I would recommend starting your search now. What you can do is look for breeders you feel comfortable with and then find out when they expect to have litters later in the year. Some breeders have waiting list so if you start now you can get your name in before there are puppies. When I was looking for a 2nd puppy I started looking in Feb and didn't find a puppy until June. Some people even have longer waits then that. You don't want to rush because you need to find a puppy that is going to find not just with you but with the furbaby you already have.

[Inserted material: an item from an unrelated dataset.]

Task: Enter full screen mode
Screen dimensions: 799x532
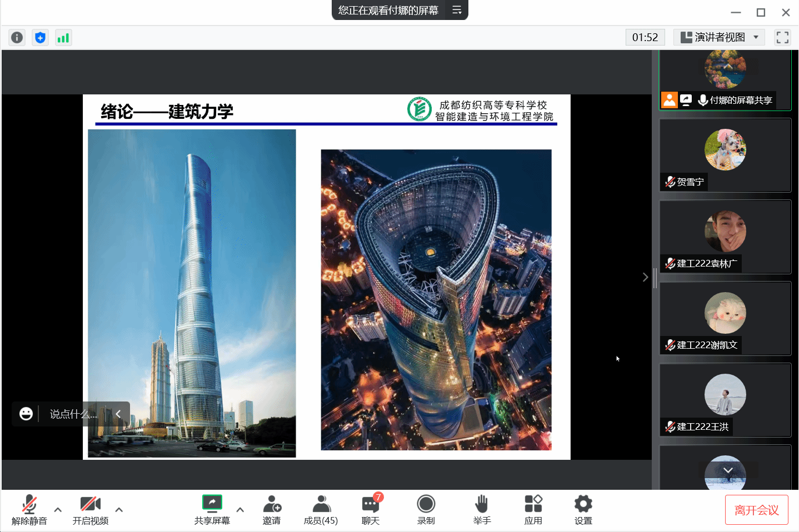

I LOVE having two maltese (well I love it most of the time







, sometimes they just seem to gang up on me! LOL). I really don't find its that much more work. I'm really lucky though because my girls bounded almost right from the start. They get along great. Lexi can be a brat with other dogs so I made sure to introduce them on neutral ground, which happened to be my aunt's house. Lexi growled and barked at Nikki for about the first 5 min. After about 5 minutes Nikki was like "Enough of this crap!" and growled back. They have been best friends since then. Nikki is about half the size of Lexi but she doesn't take any crap from Lexi. In fact I think Nikki might be the alpha in the group.


----------



## Pasha'sMom (May 10, 2006)

Thanks for all the info. I am really excited about having two as well. My little guy is extremely dominant and barks, growls, and tries to bite other dogs. But when he is off of the leash he loves them. He plays with my neighbor's dogs. So, I just hope that if I introduce them right they should be ok. Also, do you think its ok to have one male and one female, or should they be the same gender?


----------